##### WORKING DATA

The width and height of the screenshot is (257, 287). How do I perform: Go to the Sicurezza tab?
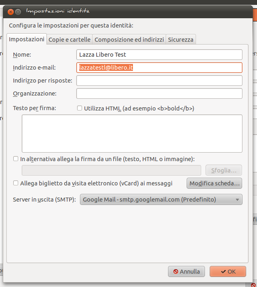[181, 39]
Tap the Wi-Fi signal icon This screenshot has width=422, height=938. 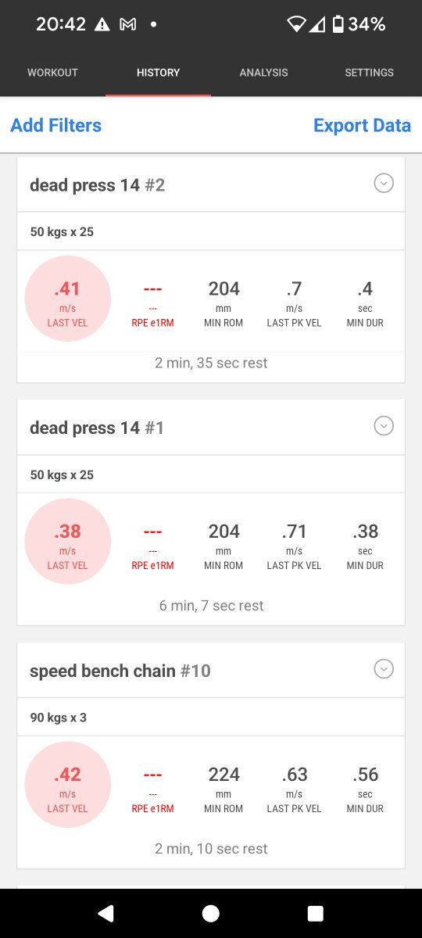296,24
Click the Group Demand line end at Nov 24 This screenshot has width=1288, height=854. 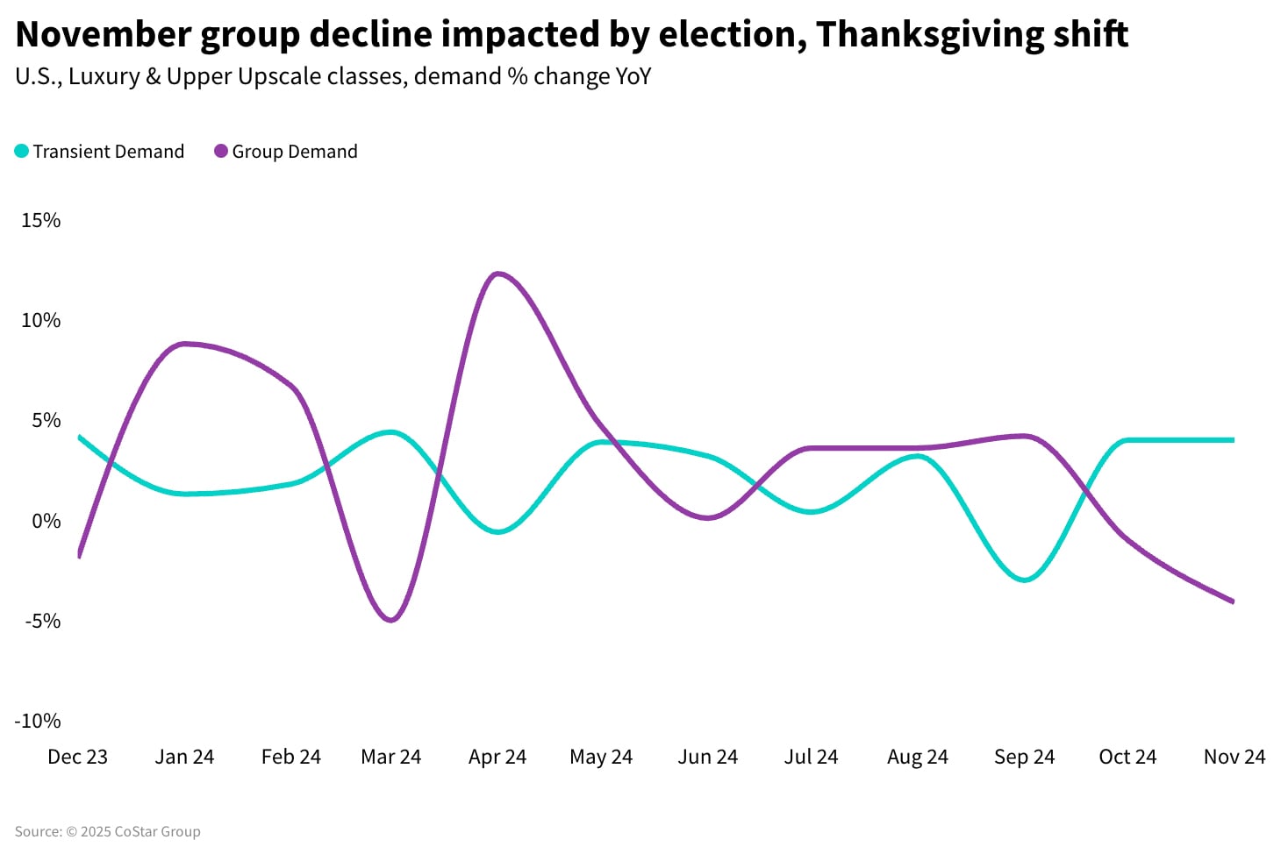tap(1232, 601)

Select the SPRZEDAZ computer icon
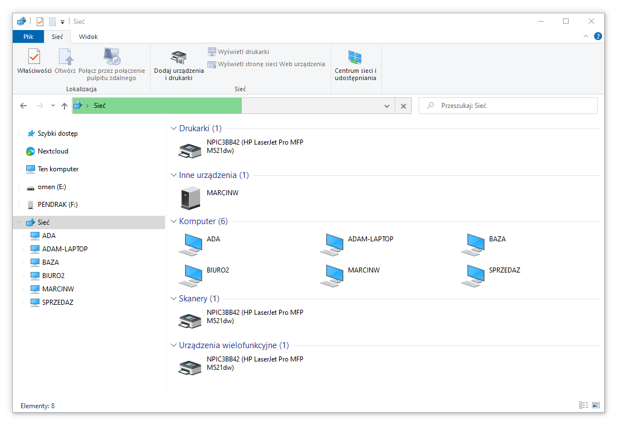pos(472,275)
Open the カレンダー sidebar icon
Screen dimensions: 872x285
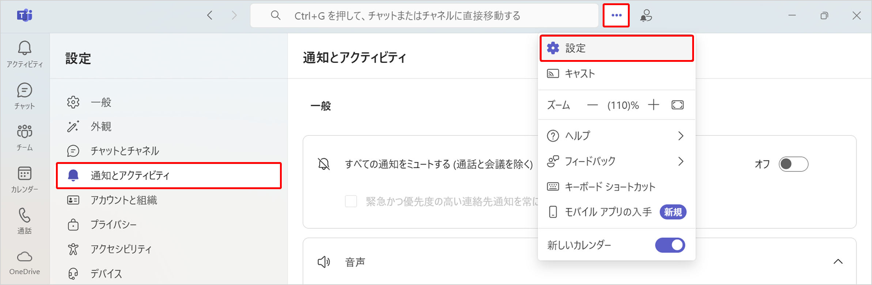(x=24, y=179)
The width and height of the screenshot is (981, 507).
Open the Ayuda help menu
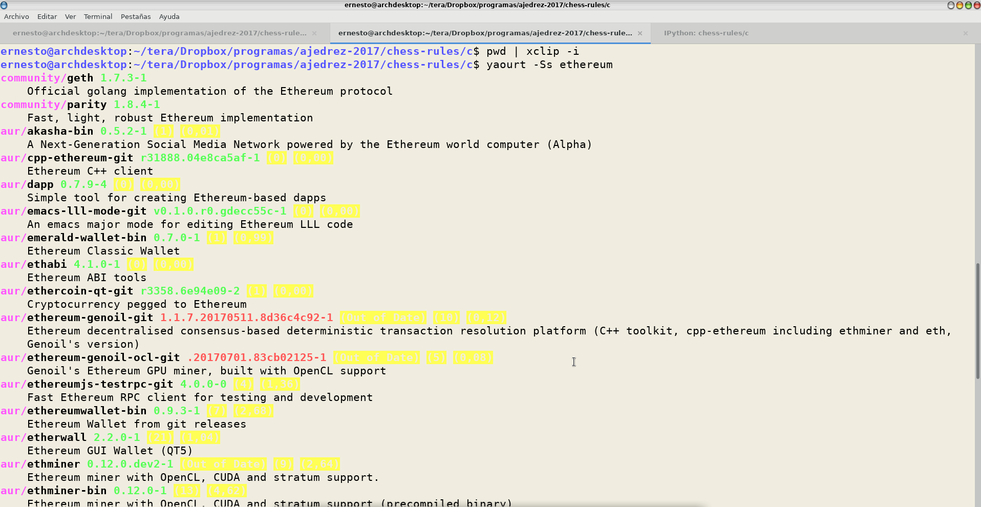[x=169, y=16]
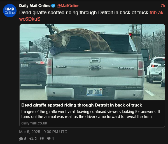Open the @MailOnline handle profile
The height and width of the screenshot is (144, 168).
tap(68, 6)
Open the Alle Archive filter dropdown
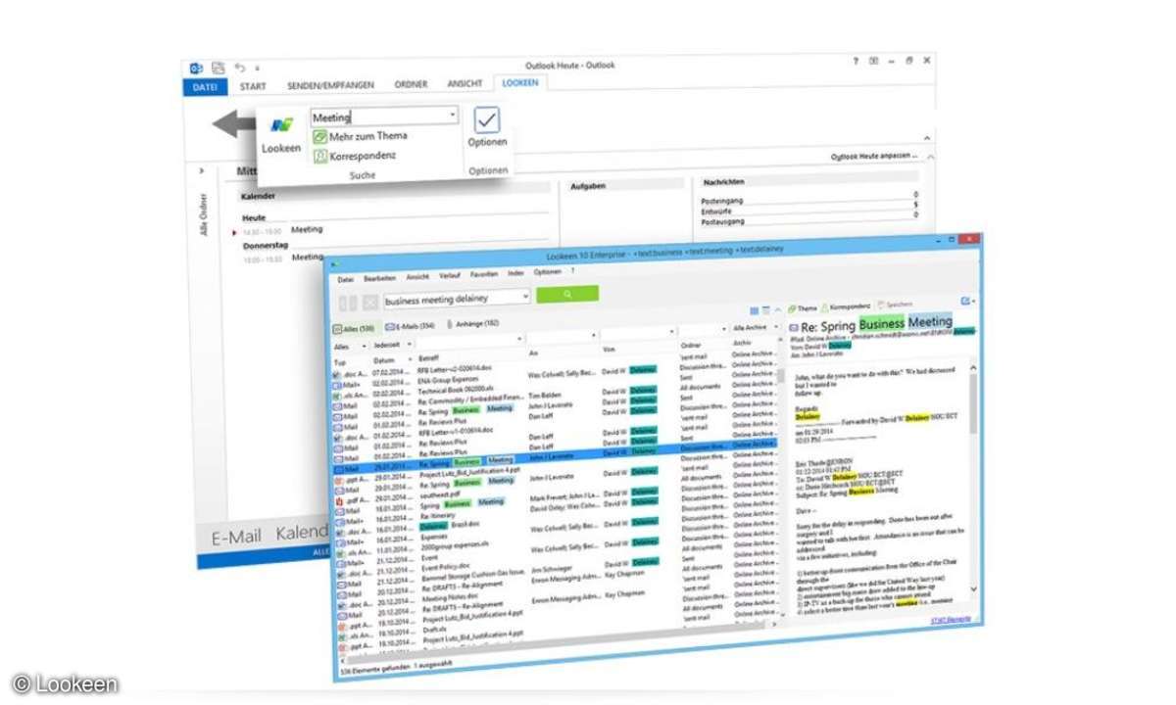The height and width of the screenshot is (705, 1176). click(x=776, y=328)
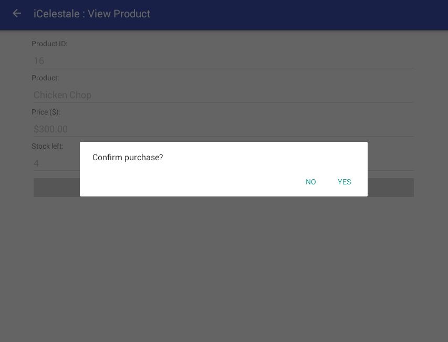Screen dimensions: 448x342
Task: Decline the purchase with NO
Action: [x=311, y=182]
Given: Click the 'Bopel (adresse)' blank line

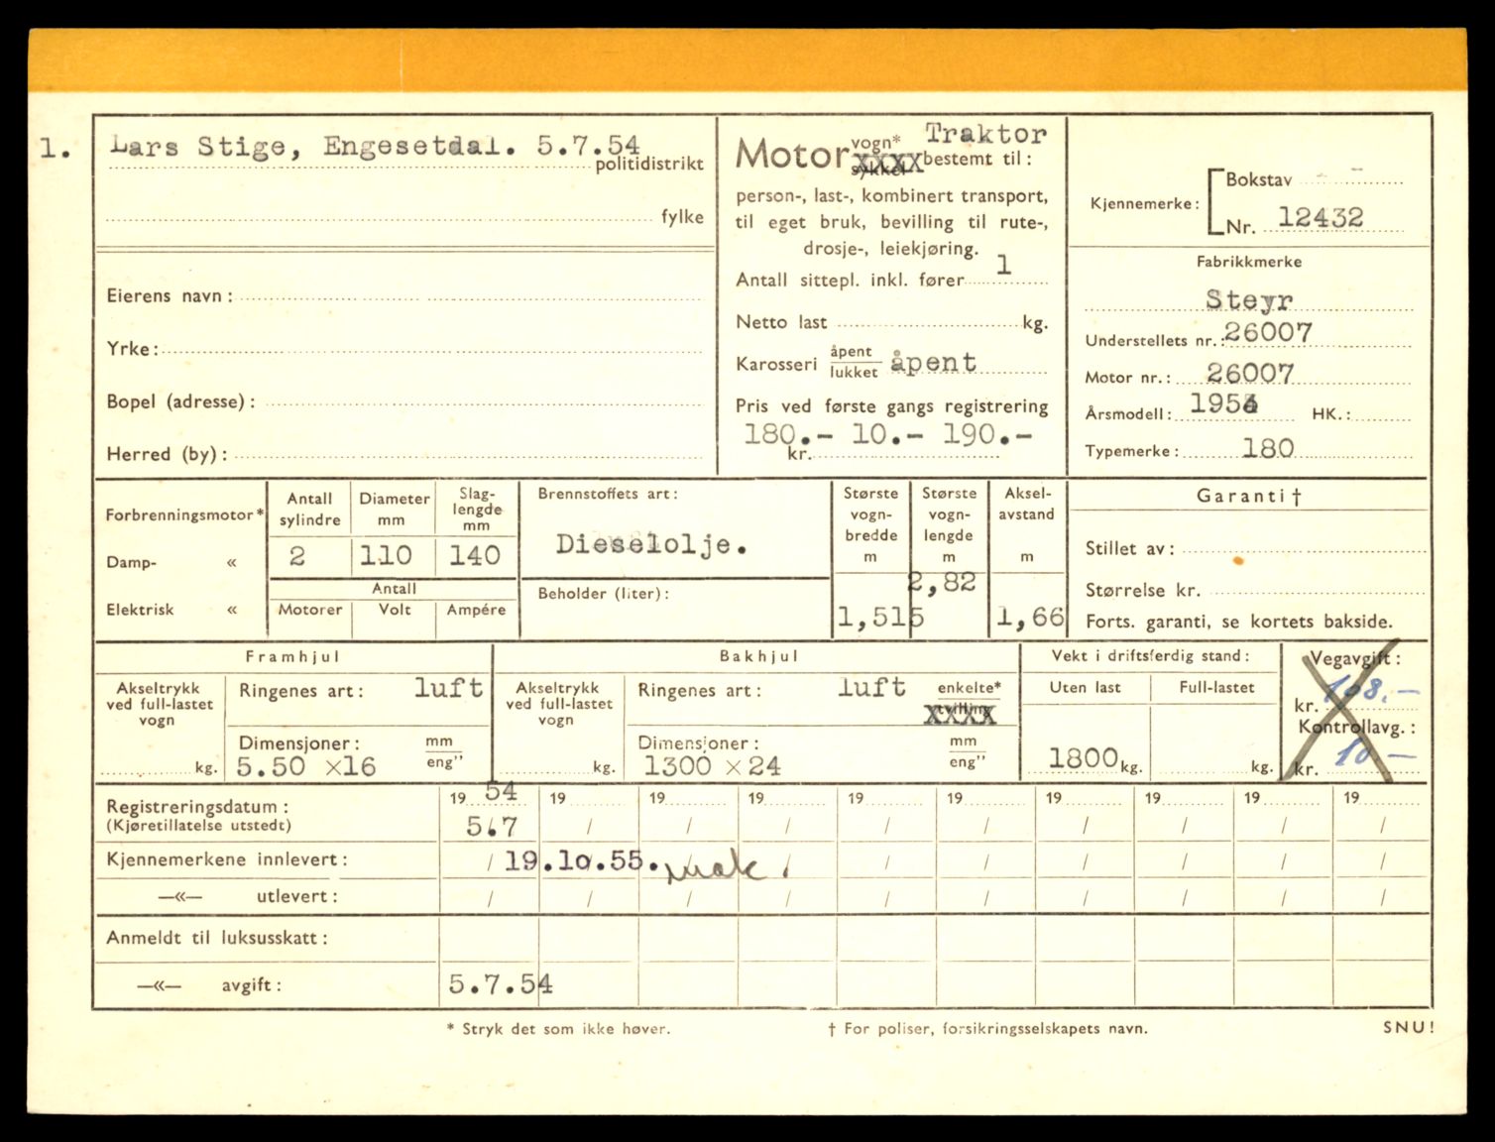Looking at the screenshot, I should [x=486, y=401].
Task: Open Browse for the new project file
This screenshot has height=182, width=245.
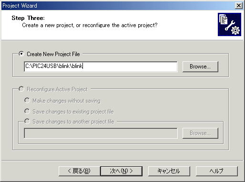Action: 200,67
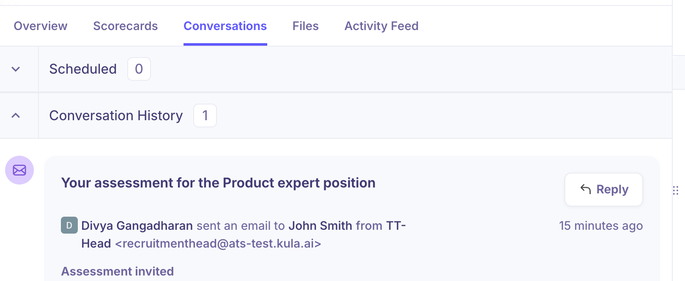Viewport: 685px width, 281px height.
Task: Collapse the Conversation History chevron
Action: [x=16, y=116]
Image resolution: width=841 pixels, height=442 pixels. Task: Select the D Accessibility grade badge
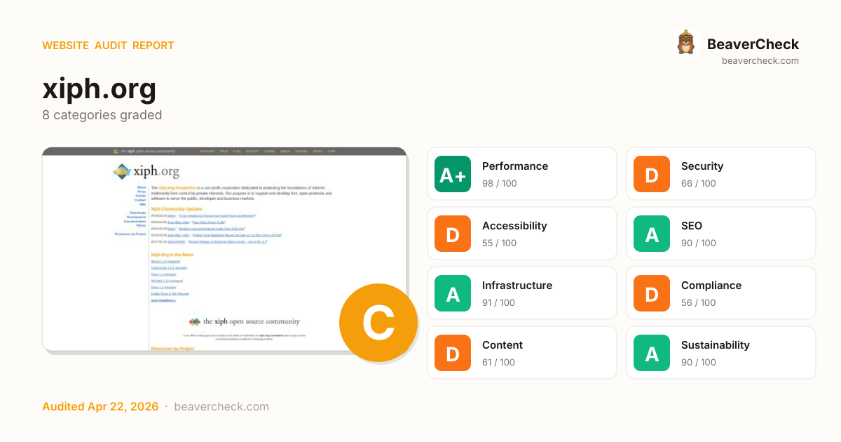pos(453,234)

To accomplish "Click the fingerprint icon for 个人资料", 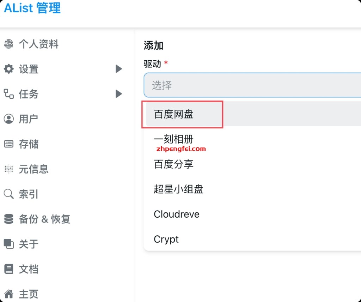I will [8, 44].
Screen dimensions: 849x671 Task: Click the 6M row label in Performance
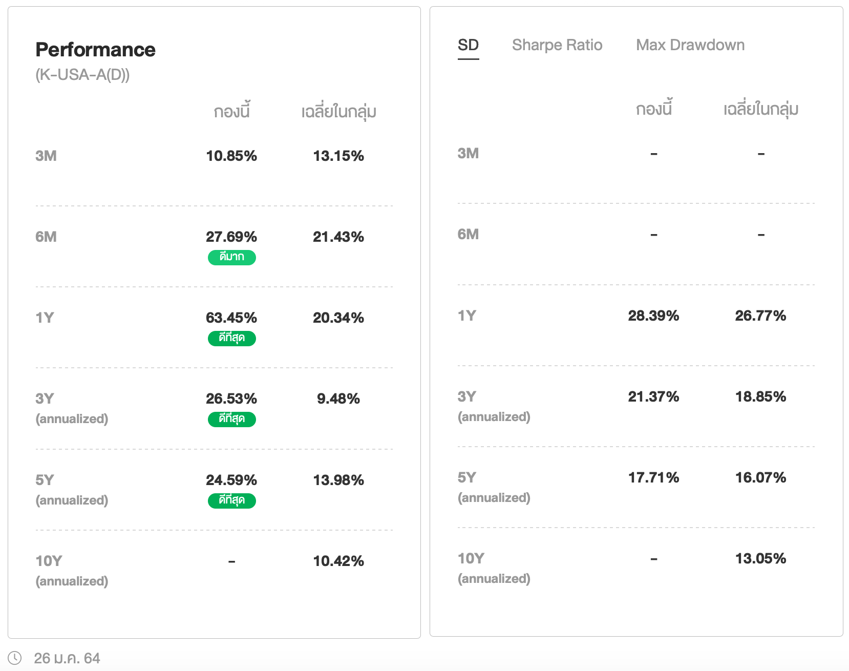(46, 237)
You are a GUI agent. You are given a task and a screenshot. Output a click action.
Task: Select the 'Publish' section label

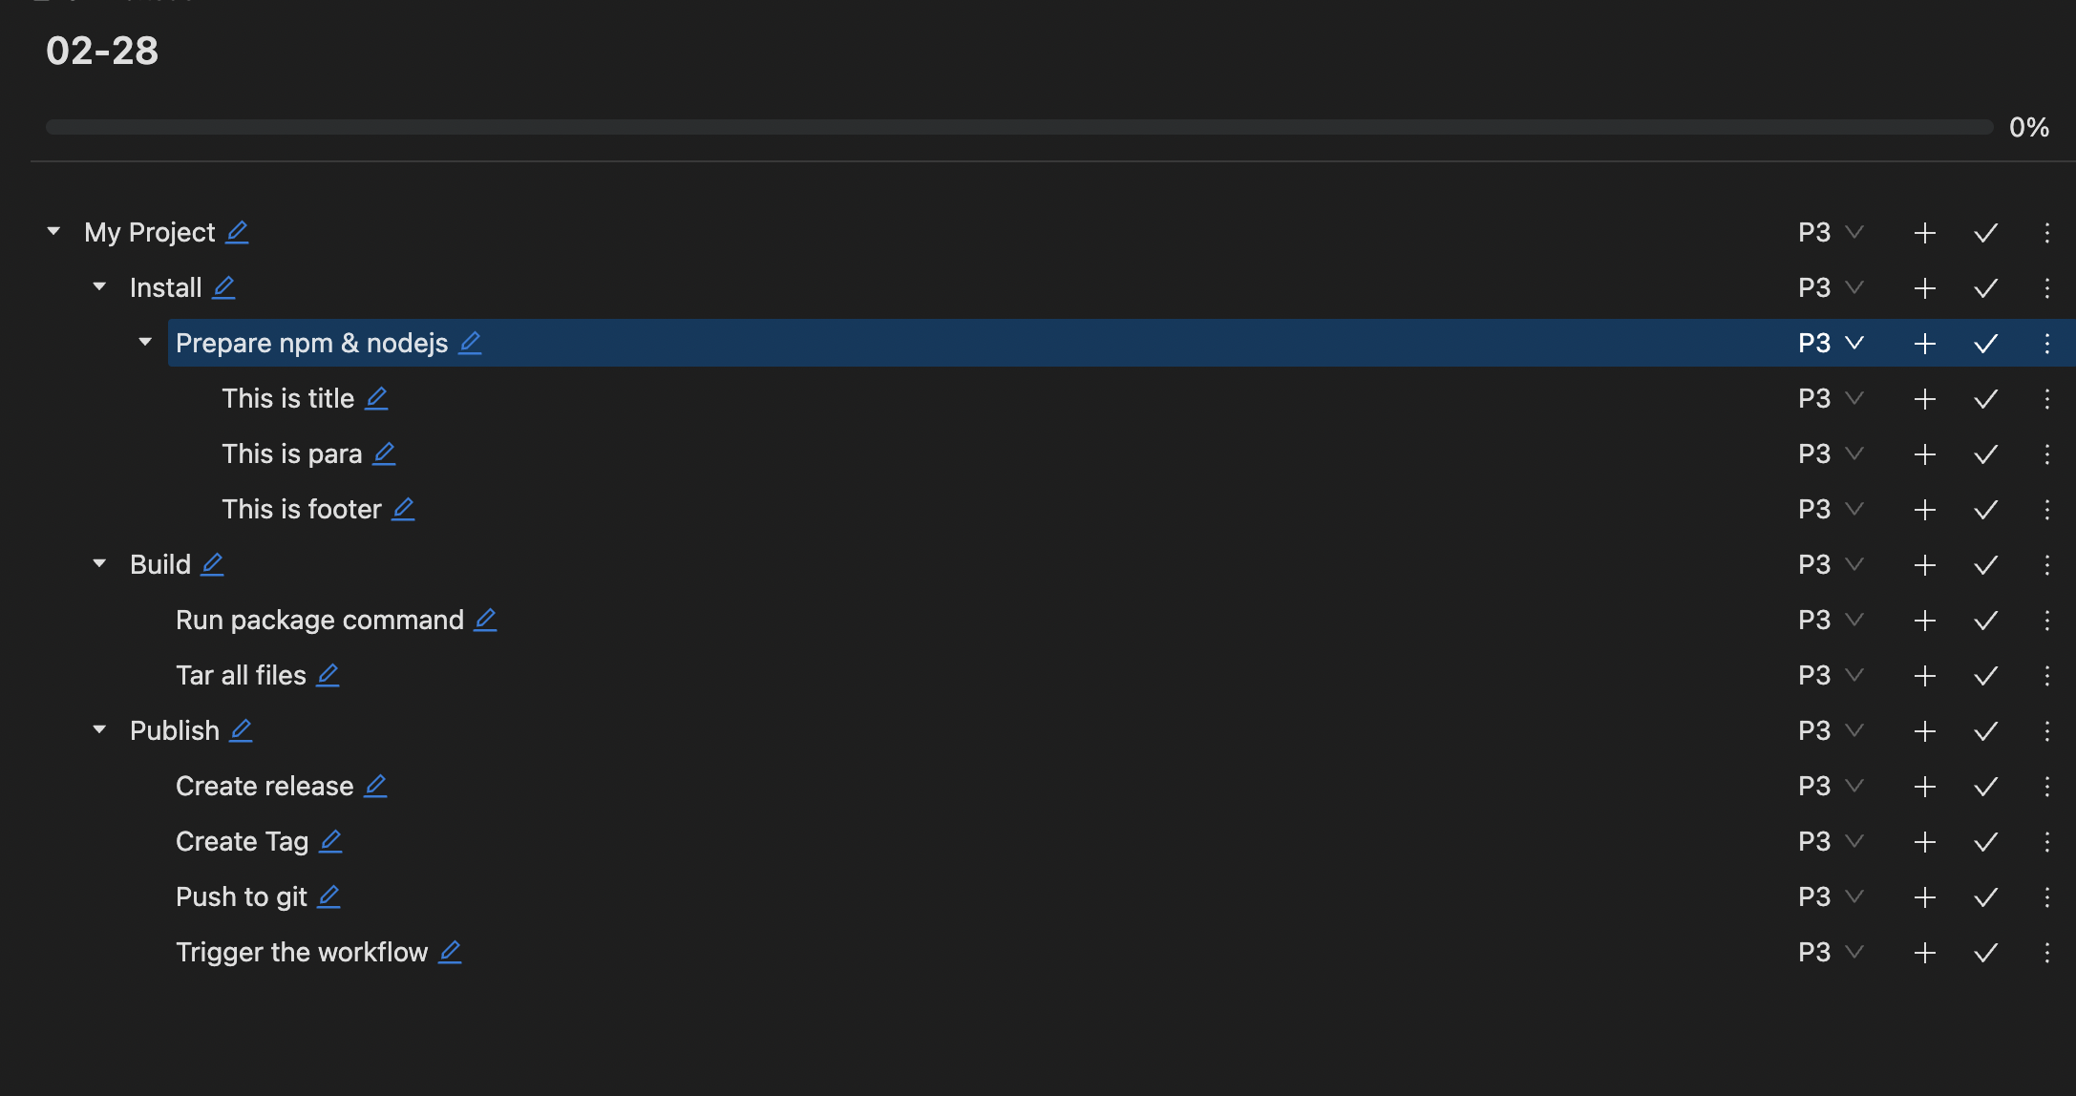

##########

The expected answer is the line with "Screen dimensions: 849x671" followed by every remaining line of the listing, each restated exactly, with all pictures dropped.

- THE COMPLETED TASK
Screen dimensions: 849x671 Task: Click the 6M row label in Performance
(46, 237)
You are a GUI agent. You are given a task and a screenshot. Output a click action.
Task: Select the 'Publish' section label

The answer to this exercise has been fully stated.